A competition organised by Real Hot Property - which says it “aims to be Europe’s largest property portal” - has been sharply criticised by the Advertising Standards Authority which has upheld two complaints against it.
A series of posts on Real Hot Property’s Facebook page between September and November 2016 last year advertised a competition giveaway for a house worth up to £150,000. The posts featured the text ‘#HouseGiveaway’ or stated ‘win a House of your own choice with Real Hot Property worth upto[sic] £150,000. FREE sign up available. Three different levels of membership…’.
The ASA received two complaints about it, from individuals claiming the conditions of entry and the closing date for entry were amended during the promotion, and who therefore challenged whether the competition had been conducted fairly.
The portal did not respond to the ASA’s attempts to contact it about the complaints.
In a statement today, the ASA says it was concerned about Real Hot Property’s lack of response and apparent disregard for the appropriate advertising code. “We reminded them of their responsibility to respond promptly to our enquiries and told them to do so in future” says the statement.
The code says promoters must only exceptionally supplement or amend the conditions of entry of prize promotions with extra rules.
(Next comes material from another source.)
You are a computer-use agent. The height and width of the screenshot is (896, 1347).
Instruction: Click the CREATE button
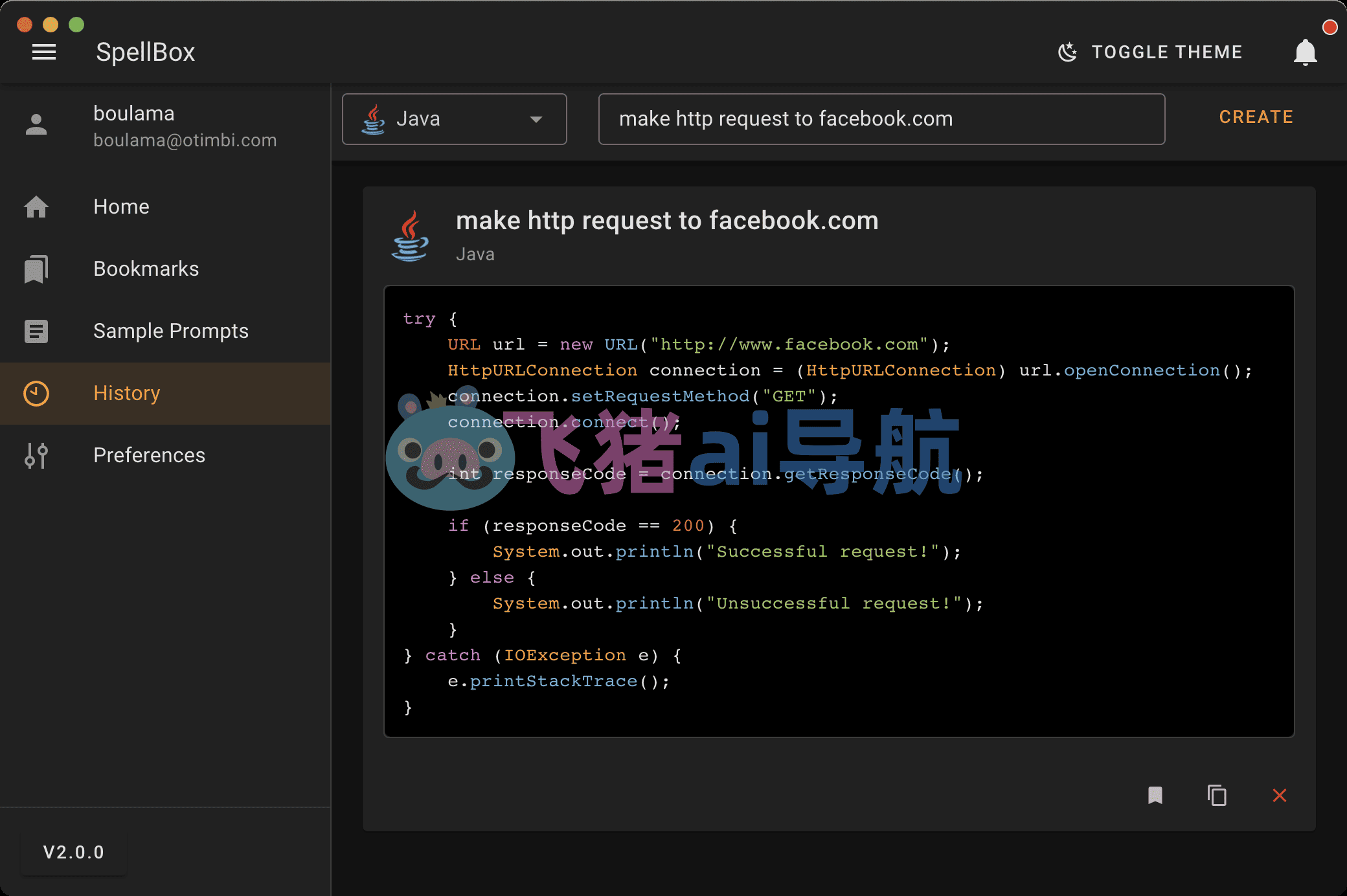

In such circumstances, promoters must tell participants how to obtain the supplemental or amended rules and they must contain nothing that could reasonably have influenced consumers against buying or participating.
The ASA understood from the complainants that the promotion’s rules originally required that to enter the prize draw participants must pay to become a member of Red Hot Property’s website: different levels of membership provided different numbers of ‘free’ entries to the prize draw.
The complainants said the rules were then changed to allow consumers to receive one free entry to the prize draw by becoming a ‘Standard’ member of the website, at no cost. The complainants understood a further entry route was then introduced allowing consumers who booked a holiday through the advertiser to receive 50 free entries to the prize draw.
The competition terms and conditions, as shown on Real Hot Property’s website on October 20 and December 28 last year did not include appropriate information about the costs of registering as a subscriber or the number of prize draw entries available to participants through the various membership levels.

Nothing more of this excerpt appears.